DESCRIPTION OF THE TASK - Copy each line of the listing that includes "size".

[Start of section]

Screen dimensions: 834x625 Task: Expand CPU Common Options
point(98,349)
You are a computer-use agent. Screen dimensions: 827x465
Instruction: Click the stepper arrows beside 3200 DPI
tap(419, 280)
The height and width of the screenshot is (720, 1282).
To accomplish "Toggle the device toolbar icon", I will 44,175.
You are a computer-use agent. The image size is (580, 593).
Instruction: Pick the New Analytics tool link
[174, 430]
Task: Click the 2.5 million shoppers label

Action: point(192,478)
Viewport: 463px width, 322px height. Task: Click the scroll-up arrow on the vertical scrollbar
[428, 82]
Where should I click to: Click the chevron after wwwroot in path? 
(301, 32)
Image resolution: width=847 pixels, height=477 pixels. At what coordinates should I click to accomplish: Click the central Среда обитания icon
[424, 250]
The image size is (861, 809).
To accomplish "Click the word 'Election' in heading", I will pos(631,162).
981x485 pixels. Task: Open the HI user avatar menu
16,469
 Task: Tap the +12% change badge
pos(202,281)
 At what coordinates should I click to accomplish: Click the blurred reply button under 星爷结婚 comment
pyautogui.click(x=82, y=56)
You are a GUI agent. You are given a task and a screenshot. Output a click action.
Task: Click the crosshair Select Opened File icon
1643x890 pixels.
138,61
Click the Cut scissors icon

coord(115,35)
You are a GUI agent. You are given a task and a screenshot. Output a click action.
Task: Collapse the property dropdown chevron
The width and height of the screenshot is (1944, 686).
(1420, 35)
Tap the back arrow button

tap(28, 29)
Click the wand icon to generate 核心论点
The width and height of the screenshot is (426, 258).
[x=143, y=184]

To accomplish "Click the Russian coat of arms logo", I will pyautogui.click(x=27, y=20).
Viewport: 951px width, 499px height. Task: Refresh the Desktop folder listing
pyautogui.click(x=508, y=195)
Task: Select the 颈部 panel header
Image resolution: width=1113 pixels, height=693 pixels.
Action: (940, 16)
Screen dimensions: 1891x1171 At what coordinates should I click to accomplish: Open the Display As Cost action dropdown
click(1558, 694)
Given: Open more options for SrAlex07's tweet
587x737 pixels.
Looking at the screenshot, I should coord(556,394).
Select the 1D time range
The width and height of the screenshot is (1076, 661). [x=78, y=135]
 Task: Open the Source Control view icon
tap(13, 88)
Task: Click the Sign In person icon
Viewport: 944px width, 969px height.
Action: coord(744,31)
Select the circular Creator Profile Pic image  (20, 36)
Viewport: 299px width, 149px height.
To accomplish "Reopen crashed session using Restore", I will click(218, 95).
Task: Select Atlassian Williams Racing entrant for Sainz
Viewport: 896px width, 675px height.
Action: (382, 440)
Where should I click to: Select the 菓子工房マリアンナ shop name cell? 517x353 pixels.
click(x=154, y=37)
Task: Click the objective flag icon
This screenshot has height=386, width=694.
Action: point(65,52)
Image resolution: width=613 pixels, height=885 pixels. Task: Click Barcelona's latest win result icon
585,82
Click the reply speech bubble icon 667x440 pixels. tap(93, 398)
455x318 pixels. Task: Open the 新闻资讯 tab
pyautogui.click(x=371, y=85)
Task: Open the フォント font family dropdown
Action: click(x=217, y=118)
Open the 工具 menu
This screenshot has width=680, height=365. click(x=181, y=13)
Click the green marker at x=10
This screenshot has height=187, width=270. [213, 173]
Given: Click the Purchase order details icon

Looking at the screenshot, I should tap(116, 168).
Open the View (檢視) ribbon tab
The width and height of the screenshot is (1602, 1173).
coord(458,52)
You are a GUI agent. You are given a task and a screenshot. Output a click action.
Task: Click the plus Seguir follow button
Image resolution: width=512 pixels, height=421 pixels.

[End of section]

THE COMPLETED TASK -
You are a computer-use agent. The image size is (580, 593).
The image size is (861, 809).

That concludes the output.